**Excerpted records**.
-=-=-
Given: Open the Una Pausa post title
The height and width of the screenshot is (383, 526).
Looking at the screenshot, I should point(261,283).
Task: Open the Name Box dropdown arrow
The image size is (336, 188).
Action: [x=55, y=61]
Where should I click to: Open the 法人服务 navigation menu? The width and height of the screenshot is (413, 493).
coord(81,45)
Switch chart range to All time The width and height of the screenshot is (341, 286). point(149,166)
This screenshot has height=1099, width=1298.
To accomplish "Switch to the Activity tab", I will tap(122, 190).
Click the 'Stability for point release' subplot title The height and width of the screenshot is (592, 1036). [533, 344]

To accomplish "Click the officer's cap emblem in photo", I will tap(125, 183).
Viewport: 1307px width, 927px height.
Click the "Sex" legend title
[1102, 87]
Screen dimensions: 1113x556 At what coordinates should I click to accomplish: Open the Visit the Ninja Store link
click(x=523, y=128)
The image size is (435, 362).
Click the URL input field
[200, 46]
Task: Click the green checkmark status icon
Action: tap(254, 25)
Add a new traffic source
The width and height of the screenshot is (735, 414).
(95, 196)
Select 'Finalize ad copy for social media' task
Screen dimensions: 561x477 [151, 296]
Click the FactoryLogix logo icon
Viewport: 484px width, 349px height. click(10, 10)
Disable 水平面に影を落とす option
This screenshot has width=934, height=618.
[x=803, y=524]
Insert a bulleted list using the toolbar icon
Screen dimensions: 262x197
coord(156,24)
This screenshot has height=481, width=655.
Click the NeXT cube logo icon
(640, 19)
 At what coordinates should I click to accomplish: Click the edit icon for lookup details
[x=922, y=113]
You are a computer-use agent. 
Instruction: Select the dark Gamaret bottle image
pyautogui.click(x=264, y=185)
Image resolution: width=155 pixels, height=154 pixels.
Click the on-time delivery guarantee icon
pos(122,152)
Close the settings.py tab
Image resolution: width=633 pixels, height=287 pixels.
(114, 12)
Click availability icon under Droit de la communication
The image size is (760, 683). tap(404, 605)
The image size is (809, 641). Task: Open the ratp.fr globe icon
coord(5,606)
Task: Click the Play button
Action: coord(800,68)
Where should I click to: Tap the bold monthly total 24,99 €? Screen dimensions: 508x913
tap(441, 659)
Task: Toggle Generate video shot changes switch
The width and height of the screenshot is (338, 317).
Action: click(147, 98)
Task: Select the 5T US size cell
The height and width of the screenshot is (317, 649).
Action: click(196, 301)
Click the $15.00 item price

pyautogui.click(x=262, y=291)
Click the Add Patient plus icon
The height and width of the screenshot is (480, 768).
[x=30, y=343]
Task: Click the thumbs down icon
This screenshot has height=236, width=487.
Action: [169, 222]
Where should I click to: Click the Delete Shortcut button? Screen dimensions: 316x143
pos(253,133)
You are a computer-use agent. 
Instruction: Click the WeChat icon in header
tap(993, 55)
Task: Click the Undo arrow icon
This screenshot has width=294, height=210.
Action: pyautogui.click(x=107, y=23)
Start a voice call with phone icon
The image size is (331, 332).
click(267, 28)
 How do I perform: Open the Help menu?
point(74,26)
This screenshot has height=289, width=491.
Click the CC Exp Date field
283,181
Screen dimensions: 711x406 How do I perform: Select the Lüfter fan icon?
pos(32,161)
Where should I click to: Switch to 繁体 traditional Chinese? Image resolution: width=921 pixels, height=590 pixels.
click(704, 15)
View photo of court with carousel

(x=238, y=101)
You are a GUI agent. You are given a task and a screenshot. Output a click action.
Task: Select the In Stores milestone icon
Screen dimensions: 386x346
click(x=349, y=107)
-=-=-
**Directions for this task**.
The response should be an exact repeat of the data above.

**Written response**.
Given: Open the Una Pausa post title
The height and width of the screenshot is (383, 526).
Looking at the screenshot, I should point(261,283).
Task: Open the Name Box dropdown arrow
The image size is (336, 188).
Action: [x=55, y=61]
Where should I click to: Open the 法人服务 navigation menu? The width and height of the screenshot is (413, 493).
coord(81,45)
Switch chart range to All time The width and height of the screenshot is (341, 286). point(149,166)
This screenshot has height=1099, width=1298.
To accomplish "Switch to the Activity tab", I will tap(122, 190).
Click the 'Stability for point release' subplot title The height and width of the screenshot is (592, 1036). [533, 344]

To accomplish "Click the officer's cap emblem in photo", I will tap(125, 183).
Viewport: 1307px width, 927px height.
Click the "Sex" legend title
[1102, 87]
Screen dimensions: 1113x556 At what coordinates should I click to accomplish: Open the Visit the Ninja Store link
click(x=523, y=128)
The image size is (435, 362).
Click the URL input field
[200, 46]
Task: Click the green checkmark status icon
Action: tap(254, 25)
Add a new traffic source
The width and height of the screenshot is (735, 414).
(95, 196)
Select 'Finalize ad copy for social media' task
Screen dimensions: 561x477 [151, 296]
Click the FactoryLogix logo icon
Viewport: 484px width, 349px height. click(10, 10)
Disable 水平面に影を落とす option
This screenshot has width=934, height=618.
[x=803, y=524]
Insert a bulleted list using the toolbar icon
Screen dimensions: 262x197
coord(156,24)
This screenshot has height=481, width=655.
Click the NeXT cube logo icon
(640, 19)
 At what coordinates should I click to accomplish: Click the edit icon for lookup details
[x=922, y=113]
You are a computer-use agent. 
Instruction: Select the dark Gamaret bottle image
pyautogui.click(x=264, y=185)
Image resolution: width=155 pixels, height=154 pixels.
Click the on-time delivery guarantee icon
pos(122,152)
Close the settings.py tab
Image resolution: width=633 pixels, height=287 pixels.
(114, 12)
Click availability icon under Droit de la communication
The image size is (760, 683). tap(404, 605)
The image size is (809, 641). Task: Open the ratp.fr globe icon
coord(5,606)
Task: Click the Play button
Action: coord(800,68)
Where should I click to: Tap the bold monthly total 24,99 €? Screen dimensions: 508x913
tap(441, 659)
Task: Toggle Generate video shot changes switch
The width and height of the screenshot is (338, 317).
Action: click(147, 98)
Task: Select the 5T US size cell
The height and width of the screenshot is (317, 649).
Action: click(196, 301)
Click the $15.00 item price

pyautogui.click(x=262, y=291)
Click the Add Patient plus icon
The height and width of the screenshot is (480, 768).
[x=30, y=343]
Task: Click the thumbs down icon
This screenshot has height=236, width=487.
Action: [169, 222]
Where should I click to: Click the Delete Shortcut button? Screen dimensions: 316x143
pos(253,133)
You are a computer-use agent. 
Instruction: Click the WeChat icon in header
tap(993, 55)
Task: Click the Undo arrow icon
This screenshot has width=294, height=210.
Action: pyautogui.click(x=107, y=23)
Start a voice call with phone icon
The image size is (331, 332).
click(267, 28)
 How do I perform: Open the Help menu?
point(74,26)
This screenshot has height=289, width=491.
Click the CC Exp Date field
283,181
Screen dimensions: 711x406 How do I perform: Select the Lüfter fan icon?
pos(32,161)
Where should I click to: Switch to 繁体 traditional Chinese? Image resolution: width=921 pixels, height=590 pixels.
click(704, 15)
View photo of court with carousel

(x=238, y=101)
You are a GUI agent. You are given a task and a screenshot. Output a click action.
Task: Select the In Stores milestone icon
Screen dimensions: 386x346
click(x=349, y=107)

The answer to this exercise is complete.